Another rod that I have had great success with is the Daiwa Harrier slow pitch series rods. These retail just under $200, and have many benefits over rods at this price point. I like the Harrier because of the true slow pitch design, where the moderate action is very pronounced when hooked into a good fish. I own a 66MHB, which I found to be the perfect fit for inshore slow pitch fishing. This rod has enough backbone to handle big sea bass and slot stripers, yet will bend into a complete ‘U’ making for a fun fight. My favorite feature about this rod is the sleek split grip styling on the butt end. The rod blank is pretty much fully exposed from the reel seat down, providing excellent sensitivity and comfort in my armpit.
Reel & Line
When it comes to slow pitch fishing, the reel is not as important as the rod, but the reel must fit the rod well, meaning slim fit to the reel seat, to eliminate the torque when reeling in a fish. There is no “desirable” gear ratio for slow pitch fishing, although I prefer a faster reel. It all depends on if you prefer to take the fight slow and steady with less effort, or if you like to get the fish up fast. For a spinning reel outfit, you want something light and smaller in size to fit the rod well. For a budget friendly reel I suggest the Daiwa BG, specifically the 3000 size. The BG is a relatively light reel, yet rugged and robust enough to last a few seasons. I have a BG 3000 on a Tsunami Trophy slow pitch 701HS and find it to be a great setup for this type of fishing.

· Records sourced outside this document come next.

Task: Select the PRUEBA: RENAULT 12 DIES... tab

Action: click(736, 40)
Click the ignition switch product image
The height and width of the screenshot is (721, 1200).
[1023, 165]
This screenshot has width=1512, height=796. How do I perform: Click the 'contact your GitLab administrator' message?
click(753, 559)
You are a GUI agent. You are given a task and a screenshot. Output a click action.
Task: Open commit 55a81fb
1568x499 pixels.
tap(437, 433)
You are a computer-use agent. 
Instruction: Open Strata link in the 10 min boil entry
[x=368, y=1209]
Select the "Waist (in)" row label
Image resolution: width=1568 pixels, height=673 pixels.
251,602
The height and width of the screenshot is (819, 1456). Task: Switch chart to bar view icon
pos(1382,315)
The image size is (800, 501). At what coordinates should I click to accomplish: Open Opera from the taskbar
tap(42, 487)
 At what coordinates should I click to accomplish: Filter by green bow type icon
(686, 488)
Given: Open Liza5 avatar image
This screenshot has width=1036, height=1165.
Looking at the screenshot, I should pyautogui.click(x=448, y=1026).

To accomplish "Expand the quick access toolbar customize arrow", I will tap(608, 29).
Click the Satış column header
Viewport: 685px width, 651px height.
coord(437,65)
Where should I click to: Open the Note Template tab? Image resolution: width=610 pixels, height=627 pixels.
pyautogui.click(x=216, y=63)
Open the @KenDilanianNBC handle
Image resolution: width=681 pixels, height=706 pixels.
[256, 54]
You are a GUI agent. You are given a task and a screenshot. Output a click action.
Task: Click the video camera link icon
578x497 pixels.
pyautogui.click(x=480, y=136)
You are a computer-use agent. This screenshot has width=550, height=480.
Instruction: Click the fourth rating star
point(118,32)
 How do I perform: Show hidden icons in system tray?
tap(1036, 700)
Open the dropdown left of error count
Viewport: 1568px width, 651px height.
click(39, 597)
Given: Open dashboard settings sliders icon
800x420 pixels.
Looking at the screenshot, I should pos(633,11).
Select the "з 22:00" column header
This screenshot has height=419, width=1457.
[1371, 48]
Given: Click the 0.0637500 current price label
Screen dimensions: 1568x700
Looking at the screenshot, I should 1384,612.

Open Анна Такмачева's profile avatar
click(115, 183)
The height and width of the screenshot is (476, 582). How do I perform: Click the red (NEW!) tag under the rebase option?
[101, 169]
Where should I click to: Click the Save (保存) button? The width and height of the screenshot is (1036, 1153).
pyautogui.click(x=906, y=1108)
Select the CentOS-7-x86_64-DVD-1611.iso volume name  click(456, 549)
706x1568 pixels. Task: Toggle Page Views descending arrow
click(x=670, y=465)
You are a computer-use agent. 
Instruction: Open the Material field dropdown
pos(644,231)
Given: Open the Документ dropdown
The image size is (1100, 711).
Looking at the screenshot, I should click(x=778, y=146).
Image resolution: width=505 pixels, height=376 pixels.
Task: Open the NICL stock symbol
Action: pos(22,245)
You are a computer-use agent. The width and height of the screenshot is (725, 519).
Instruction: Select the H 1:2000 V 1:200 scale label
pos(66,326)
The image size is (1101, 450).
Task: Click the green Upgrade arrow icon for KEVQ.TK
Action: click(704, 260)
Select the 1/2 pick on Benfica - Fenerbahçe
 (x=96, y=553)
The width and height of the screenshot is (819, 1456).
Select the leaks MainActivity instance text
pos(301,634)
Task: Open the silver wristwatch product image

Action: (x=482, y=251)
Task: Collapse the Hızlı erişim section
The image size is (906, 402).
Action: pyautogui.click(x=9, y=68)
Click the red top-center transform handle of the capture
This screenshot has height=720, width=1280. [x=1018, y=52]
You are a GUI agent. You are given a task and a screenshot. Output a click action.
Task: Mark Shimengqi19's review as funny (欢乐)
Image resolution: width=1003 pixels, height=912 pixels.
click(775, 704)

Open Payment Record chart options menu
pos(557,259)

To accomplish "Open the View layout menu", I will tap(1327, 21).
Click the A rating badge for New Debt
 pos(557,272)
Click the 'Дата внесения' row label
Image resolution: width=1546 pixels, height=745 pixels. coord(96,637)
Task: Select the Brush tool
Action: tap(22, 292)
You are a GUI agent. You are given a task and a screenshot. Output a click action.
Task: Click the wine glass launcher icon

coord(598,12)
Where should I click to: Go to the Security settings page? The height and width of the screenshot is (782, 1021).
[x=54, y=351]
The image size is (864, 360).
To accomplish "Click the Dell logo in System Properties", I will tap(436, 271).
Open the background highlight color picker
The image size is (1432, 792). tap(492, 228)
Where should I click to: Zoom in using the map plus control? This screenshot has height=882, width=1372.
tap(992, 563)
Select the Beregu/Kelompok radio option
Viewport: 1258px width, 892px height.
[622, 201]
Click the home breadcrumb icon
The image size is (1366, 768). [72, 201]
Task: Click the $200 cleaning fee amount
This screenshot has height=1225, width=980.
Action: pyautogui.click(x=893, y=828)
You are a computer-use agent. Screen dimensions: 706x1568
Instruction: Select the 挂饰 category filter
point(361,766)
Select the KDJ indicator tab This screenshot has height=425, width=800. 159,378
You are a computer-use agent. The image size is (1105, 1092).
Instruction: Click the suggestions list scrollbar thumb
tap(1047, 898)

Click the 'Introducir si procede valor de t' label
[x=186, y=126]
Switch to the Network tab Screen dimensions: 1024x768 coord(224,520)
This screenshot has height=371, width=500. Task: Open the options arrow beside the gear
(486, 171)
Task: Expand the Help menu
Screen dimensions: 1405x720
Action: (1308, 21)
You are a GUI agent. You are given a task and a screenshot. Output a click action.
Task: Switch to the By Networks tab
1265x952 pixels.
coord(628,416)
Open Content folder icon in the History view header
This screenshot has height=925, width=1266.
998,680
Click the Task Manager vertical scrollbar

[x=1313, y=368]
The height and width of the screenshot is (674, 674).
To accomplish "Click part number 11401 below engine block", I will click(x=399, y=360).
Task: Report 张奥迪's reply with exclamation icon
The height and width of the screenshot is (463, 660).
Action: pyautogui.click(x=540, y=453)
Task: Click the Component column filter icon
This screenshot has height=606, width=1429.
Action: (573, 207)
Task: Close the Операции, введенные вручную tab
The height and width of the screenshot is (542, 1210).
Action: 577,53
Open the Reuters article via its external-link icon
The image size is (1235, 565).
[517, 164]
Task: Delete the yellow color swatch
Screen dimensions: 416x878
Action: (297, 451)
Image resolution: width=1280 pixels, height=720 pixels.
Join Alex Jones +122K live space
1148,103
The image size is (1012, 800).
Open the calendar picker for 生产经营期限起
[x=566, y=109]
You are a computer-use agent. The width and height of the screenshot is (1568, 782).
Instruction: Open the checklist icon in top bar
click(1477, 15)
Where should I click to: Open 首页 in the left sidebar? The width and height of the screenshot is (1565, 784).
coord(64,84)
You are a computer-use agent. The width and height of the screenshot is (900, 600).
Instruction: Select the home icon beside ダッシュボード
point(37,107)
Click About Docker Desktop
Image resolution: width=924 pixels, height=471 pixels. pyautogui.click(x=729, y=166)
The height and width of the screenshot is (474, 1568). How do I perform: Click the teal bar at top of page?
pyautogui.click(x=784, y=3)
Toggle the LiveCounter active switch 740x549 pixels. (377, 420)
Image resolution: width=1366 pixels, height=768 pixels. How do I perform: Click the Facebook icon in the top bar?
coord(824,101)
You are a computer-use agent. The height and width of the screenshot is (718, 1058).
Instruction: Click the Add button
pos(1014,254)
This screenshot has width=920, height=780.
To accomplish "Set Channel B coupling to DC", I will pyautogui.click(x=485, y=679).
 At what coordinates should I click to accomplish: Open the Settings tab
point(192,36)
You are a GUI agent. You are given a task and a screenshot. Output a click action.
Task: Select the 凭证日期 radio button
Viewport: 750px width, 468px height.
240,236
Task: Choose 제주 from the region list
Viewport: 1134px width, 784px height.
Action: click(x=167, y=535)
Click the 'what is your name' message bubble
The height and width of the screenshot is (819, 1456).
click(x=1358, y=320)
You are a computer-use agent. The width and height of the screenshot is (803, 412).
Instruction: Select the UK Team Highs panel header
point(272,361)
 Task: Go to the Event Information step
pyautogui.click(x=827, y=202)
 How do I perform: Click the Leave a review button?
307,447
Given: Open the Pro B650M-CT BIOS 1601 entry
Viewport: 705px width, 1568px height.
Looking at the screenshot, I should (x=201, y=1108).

If you are more into the higher end reels, the Shimano Twin Power 5000 XGFD is the perfect match for a light and sensitive slow pitch rod. For conventional reels, I highly recommend the Shimano Tranx 300HG. Coming in at $279.99, the Tranx is the perfect reel for conventional slow pitch fishing because of its ease of use. With the Tranx (and other baitcaster-style reels), the thumb bar allows you to let line out effortlessly when your jig starts to scope out. I own three Tranx’s they’re trouble free and have been a perfect fit for slow pitch fishing.
The line you use is super-important; you’ll be fishing deep water and oftentimes in strong current. This means the diameter of your line should always be a consideration. You will often be dealing with ‘scope’ which is a term used to describe the current pushing your line out away from the boat. On some days, even your heaviest jigs won’t hold and this is when line diameter will play a role in your jig control.
I like to fish 15- or 20-pound braid, preferably an eight-strand. The eight-strand line is thinner and smoother, causing less resistance in the water. And because much of my sea bass f fishing is done in 50 to 140 feet of water, the thinner the line the better. I highly recommend Daiwa J-Braid 8x Grand, it’s super smooth and thin and can withstand multiple seasons of use before replacement.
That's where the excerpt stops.